Protestors also demanded improved living standards, a transparent democracy and free media.
When the protestors attempted to enter the capital, they were confronted by approximately 30,000 armed police officers branding clubs, tear gas grenades and guns with rubber bullets.
Other security measures were implemented: armored vehicles were strategically placed throughout the city, helicopters patrolled the capital from the sky and officers carried water cannons to disperse and stifle protestors.
The state also erected barricades outside the city to prevent protestors from reaching the capital. Similar to the Egyptian response to protestors weeks ago, the Algerian government cut off access to the internet.

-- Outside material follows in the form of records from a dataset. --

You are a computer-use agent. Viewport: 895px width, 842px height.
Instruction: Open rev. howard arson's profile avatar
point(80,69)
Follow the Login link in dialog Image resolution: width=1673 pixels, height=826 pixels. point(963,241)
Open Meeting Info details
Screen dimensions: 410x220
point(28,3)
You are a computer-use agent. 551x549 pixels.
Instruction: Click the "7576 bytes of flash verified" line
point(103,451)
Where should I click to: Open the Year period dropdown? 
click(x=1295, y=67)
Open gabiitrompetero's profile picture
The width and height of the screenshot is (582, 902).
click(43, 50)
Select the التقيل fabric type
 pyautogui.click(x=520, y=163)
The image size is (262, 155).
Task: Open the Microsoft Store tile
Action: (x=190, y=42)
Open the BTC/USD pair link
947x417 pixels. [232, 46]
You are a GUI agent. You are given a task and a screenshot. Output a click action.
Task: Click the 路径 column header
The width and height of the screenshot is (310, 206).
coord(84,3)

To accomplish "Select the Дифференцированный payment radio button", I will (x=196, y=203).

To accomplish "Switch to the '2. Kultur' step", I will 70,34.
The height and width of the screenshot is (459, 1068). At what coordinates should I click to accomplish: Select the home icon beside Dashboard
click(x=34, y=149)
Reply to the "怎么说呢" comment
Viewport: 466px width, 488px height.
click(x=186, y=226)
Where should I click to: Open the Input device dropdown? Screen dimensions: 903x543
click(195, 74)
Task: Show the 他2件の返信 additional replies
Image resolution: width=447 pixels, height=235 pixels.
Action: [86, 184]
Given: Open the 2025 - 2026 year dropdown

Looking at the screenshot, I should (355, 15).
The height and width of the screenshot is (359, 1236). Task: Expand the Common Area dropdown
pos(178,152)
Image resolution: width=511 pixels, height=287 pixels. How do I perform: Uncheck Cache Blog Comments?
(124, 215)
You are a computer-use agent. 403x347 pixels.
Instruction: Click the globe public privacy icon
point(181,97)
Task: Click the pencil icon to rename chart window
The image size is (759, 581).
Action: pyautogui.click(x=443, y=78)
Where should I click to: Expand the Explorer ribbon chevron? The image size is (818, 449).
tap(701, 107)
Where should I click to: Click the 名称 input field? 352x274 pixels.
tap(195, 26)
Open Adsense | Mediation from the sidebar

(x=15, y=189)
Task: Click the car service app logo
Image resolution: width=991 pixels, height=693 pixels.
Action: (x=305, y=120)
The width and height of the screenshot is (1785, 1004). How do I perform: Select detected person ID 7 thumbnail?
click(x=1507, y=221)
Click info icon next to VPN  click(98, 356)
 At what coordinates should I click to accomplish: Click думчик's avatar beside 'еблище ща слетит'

By late afternoon, the streets were almost empty of protestors and more than 400 people had been arrested.
In the last year, Algeria has witnessed numerous anti-government demonstrations. On Dec. 29 protestors took to the street due to a lack of housing, resulting in 53 injuries and 29 arrests. Between Jan. 3-11 Algerians protested a dramatic rise in the price of food stamps.
Saturday’s protest comes just a day after thousands of demonstrators protested in Egypt, finally resulting in the resignation of Egyptian President Hosni Mubarak. Three weeks earlier, Algeria’s neighbor Tunisia had major protests, also resulting in the resignation of their president, Zine el-Abidine Ben Ali.
Algerian President Abdelaziz Bouteflika has ruled since 1999.